**What you have to do:** Beginning with the line where "Task: Click the" appears, set down each line exactly until the records below end, and omit the pictures.

**Stored data entries:**
-- Opening Marker --

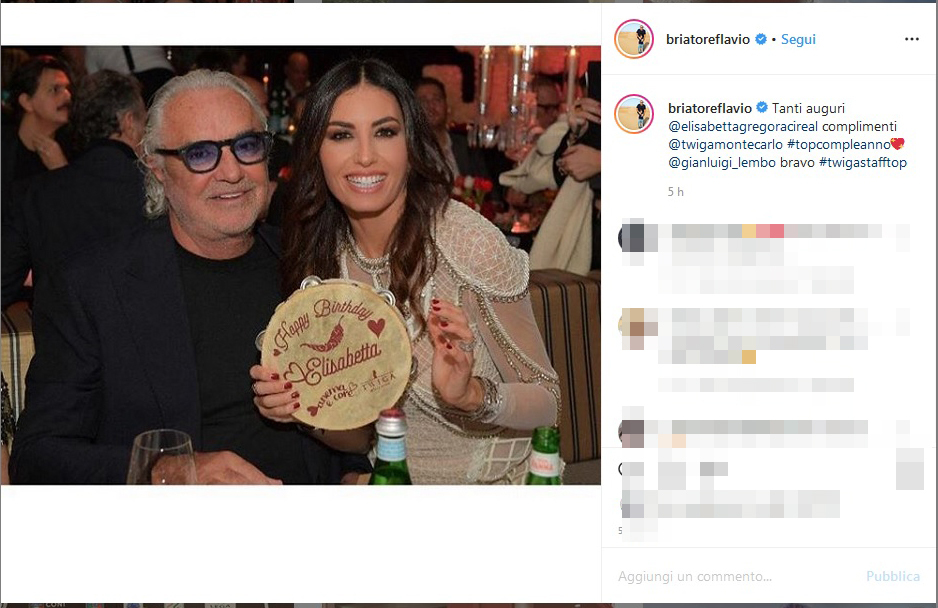Open briatoreflavio username in the header
938x608 pixels.
(708, 39)
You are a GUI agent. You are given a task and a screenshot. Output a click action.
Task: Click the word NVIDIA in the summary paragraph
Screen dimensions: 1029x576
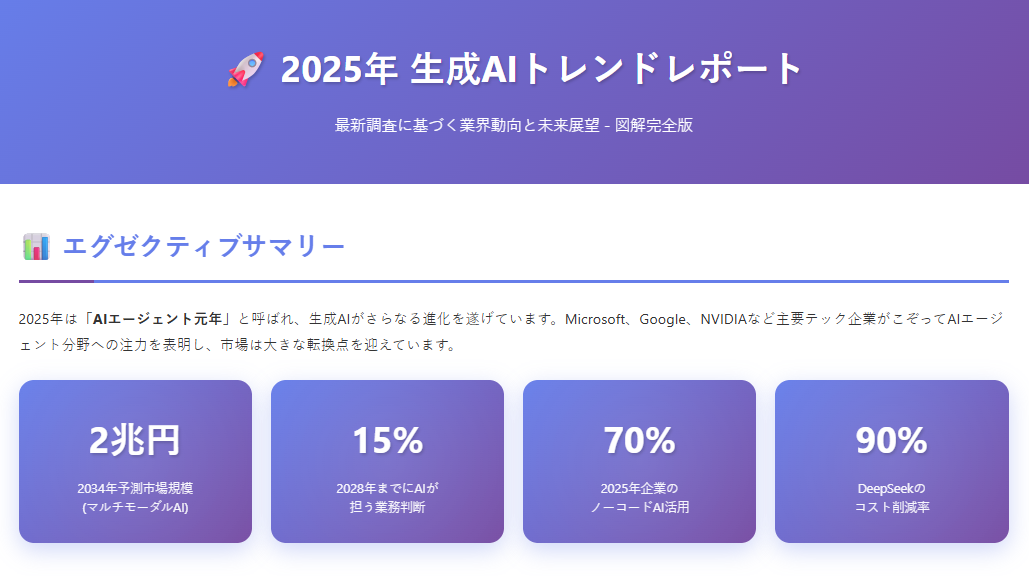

-- Closing Marker --

**Problem solution:**
Task: Click the word NVIDIA in the summary paragraph
Screen dimensions: 1029x576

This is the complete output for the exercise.